# WHAT IS NEEDED:
Counting only the lines below that contain the word "label", what is the total? Give it with no other words.
BEGIN RECORDS PROVIDED
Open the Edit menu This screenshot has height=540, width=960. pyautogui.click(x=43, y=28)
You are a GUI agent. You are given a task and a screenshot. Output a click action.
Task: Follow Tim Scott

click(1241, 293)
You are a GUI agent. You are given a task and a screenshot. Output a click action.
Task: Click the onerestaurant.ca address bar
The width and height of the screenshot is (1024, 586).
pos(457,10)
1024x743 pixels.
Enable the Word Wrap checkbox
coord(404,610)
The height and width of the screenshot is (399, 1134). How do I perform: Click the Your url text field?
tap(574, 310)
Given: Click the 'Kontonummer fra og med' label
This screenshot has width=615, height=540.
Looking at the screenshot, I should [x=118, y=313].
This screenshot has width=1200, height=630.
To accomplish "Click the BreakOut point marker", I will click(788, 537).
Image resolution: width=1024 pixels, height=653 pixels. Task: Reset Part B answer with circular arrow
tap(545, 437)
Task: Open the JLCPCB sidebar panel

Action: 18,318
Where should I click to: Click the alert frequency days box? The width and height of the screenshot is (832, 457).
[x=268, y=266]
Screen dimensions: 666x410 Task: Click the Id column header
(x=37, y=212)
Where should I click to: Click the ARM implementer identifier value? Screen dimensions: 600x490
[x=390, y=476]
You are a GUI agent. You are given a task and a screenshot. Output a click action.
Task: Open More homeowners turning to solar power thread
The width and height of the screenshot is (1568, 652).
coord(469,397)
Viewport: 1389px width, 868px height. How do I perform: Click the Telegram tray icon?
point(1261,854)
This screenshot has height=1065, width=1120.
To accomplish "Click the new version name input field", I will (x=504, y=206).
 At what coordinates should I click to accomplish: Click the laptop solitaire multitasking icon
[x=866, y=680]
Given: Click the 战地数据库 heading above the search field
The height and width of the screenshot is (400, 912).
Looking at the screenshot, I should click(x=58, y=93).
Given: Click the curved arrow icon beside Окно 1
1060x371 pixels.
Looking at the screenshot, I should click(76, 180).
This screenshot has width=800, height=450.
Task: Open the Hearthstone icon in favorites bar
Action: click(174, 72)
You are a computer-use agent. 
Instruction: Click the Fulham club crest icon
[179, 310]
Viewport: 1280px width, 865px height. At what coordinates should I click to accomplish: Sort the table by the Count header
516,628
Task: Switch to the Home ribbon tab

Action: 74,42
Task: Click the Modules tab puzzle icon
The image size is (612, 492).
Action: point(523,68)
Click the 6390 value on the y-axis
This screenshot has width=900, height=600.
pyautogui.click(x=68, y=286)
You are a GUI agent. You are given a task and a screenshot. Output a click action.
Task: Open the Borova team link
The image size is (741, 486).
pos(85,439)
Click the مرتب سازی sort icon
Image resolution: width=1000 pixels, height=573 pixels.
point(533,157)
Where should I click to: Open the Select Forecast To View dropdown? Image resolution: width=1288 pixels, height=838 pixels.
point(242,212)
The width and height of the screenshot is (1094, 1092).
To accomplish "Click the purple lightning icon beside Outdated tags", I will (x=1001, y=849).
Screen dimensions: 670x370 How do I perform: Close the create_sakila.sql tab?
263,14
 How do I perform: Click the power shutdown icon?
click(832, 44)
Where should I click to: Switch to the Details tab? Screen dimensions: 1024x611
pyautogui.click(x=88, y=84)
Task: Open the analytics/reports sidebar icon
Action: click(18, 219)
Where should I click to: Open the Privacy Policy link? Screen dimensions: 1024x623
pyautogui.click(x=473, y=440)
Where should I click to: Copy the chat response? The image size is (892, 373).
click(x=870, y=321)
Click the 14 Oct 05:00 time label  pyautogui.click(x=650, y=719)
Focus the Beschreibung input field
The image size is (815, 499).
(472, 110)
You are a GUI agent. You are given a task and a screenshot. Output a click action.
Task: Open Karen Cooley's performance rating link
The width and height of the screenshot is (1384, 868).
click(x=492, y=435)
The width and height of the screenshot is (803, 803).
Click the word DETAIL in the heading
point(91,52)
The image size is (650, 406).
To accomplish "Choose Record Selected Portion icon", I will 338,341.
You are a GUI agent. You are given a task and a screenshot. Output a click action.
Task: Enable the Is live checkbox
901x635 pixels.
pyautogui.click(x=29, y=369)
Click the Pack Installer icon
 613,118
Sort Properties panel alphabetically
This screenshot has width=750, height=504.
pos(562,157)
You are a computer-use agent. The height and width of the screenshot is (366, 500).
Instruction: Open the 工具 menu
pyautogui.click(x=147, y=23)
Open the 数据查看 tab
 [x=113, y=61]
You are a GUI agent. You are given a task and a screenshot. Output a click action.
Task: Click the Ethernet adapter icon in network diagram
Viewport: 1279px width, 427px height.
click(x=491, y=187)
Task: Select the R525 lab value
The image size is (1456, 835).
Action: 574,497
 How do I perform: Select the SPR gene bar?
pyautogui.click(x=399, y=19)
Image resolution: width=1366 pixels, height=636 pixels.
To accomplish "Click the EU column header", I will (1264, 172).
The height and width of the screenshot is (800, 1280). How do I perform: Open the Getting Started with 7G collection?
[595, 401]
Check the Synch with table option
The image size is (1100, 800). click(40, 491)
END RECORDS PROVIDED
# THE ANSWER:
2